**** Materials provided ****
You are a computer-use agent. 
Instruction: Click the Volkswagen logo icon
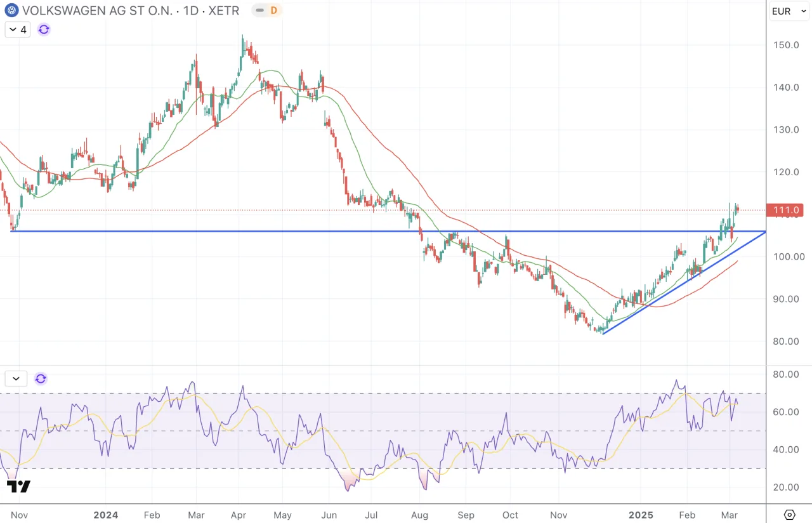tap(12, 10)
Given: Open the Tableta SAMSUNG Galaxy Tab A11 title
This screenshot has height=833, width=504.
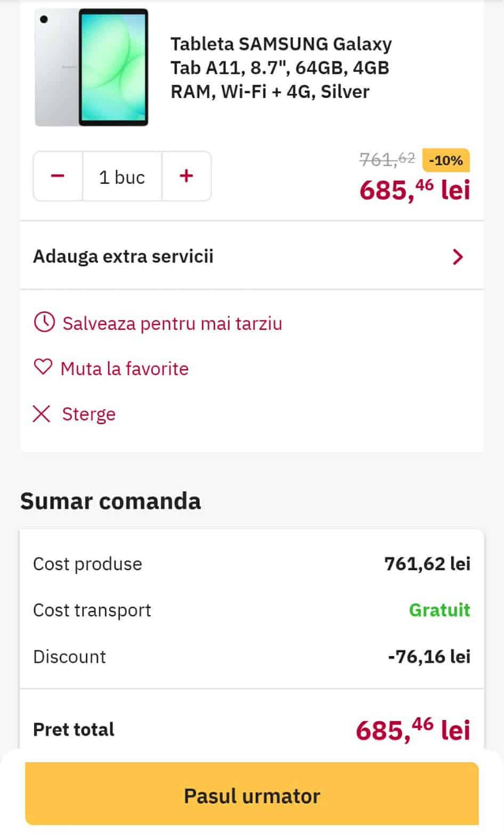Looking at the screenshot, I should click(281, 68).
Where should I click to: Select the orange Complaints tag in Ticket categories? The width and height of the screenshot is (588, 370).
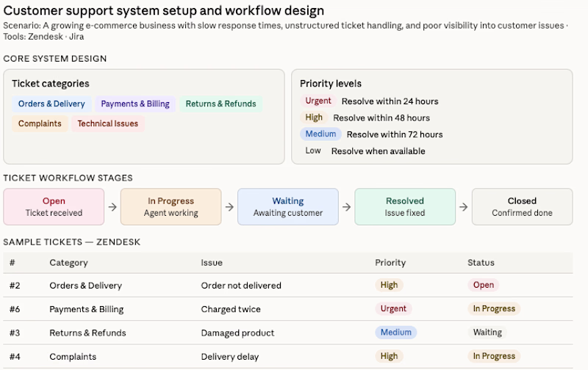point(40,124)
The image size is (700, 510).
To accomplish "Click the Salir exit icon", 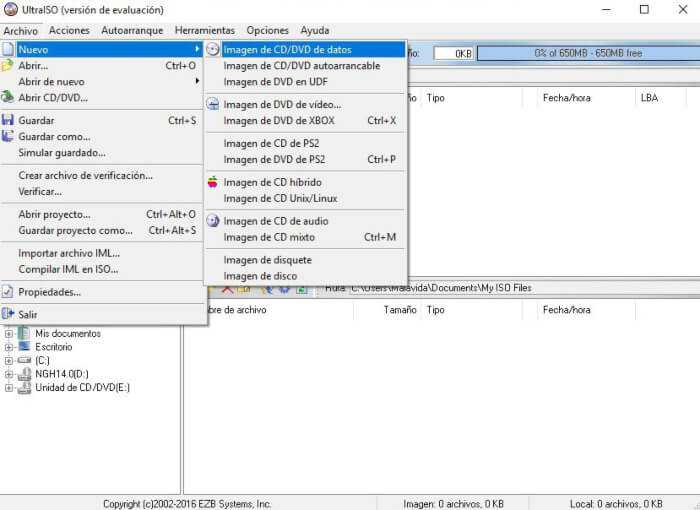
****
• Required action: Write out the data precisely as given, excluding the pictures.

• Finished task:
You are a computer-use agent. 
Instruction: Click the Volkswagen logo icon
tap(12, 10)
Given: Open the Tableta SAMSUNG Galaxy Tab A11 title
This screenshot has height=833, width=504.
Looking at the screenshot, I should click(281, 68).
Where should I click to: Select the orange Complaints tag in Ticket categories? The width and height of the screenshot is (588, 370).
point(40,124)
The image size is (700, 510).
To accomplish "Click the Salir exit icon", 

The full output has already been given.